Since 2010, more than 20 peer-reviewed papers have been published around NAOS BGC-Argo observations. They can roughly be classified into three main groups: (1) papers contributing to the development of a global BGC-Argo network, comprising algorithmic improvements and quality control issues; (2) papers focusing on the functioning of the Mediterranean Sea, for the most in collaboration with the MERMEX community; (3) papers assessing the global characteristics of biogeochemical parameters, where NAOS data represented the Mediterranean specificities. In the next section, a synthesis of achievements by the NAOS BGC-Argo network is given for each of these topics.
Contribution to the Development of a Global BGC-Argo Array
Technological advances have not played a substantial part in the BGC-Argo activity of NAOS, mainly because the platform (Provor-CTS4 equipped with bio-optical sensors) was already available at the beginning of the project (Leymarie et al., 2013). In the framework of the development of a global array, the NAOS project contributed mostly to improvements in Quality Control (QC) methods. During the NAOS project, the BGC-Argo community organized regular and international meetings [for the most included in the Argo Data Management Team (ADMT) events4 ] to propose and discuss methods and organization of BGC-Argo QC. NAOS participants were strongly involved in this activity, which is summarized in the technical reports produced by the BGC-Argo ADMT (Schmechtig et al., 2015; Johnson et al., 2018; Schmechtig et al., 2018).
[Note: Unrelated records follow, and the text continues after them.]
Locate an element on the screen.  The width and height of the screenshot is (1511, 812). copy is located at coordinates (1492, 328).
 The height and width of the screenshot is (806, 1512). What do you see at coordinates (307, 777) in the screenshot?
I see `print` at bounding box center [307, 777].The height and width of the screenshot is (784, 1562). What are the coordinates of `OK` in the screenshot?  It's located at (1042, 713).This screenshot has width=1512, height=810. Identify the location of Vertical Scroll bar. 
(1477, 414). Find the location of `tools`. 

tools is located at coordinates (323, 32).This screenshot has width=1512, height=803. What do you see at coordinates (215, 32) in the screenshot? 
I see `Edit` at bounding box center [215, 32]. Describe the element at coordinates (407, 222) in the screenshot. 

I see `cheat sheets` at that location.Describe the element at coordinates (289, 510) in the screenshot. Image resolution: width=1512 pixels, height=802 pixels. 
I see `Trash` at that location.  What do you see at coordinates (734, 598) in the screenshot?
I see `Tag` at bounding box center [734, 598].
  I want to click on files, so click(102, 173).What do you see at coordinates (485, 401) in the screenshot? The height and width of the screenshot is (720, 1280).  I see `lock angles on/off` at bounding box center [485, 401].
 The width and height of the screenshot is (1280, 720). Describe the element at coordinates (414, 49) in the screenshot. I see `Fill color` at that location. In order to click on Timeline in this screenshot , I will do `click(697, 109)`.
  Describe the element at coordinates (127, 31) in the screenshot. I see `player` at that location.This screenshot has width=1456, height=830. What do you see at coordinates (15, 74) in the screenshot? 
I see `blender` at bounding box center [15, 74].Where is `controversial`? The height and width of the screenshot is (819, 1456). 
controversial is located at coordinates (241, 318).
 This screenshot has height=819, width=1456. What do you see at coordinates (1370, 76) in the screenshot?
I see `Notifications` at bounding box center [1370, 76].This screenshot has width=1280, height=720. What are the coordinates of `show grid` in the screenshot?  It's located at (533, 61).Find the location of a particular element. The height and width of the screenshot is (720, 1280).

In parallel, specific analyses were conducted on the performances of biogeochemical sensors. Roesler et al. (2017) analyzed the calibration of the WetLab ECO-Puck fluorometers (with which most BGC-Argo floats were equipped, to measure Chlorophyll concentration) to identify possible regional variability of the chlorophyll-to-fluorescence ratio. Authors highlighted the specific behaviors of Mediterranean waters, largely on the basis of NAOS BGC-Argo data. More recently, Bittig et al. (2019) reviewed the latest advancements in QC and deployment best practices for BGC-Argo floats. NAOS knowhow contributed to this synthesis, in particular with regard to deployment protocols and also the acquisition and processing of ancillary data required for QC. In this way, Taillandier et al. (2018) described the different protocols tested during the second wave of NAOS float deployments. They also proposed a protocol for the recovery of BGC-Argo floats, emphasizing the role of recoveries of still-operational floats (a relatively rare event, although possible in the Mediterranean Sea) in QC methods and the evaluation of sensor performance after long deployments. In addition, Mignot et al. (2019) proposed a method for assessing observational errors in BGC-Argo data, by combining in situ observations and model simulations.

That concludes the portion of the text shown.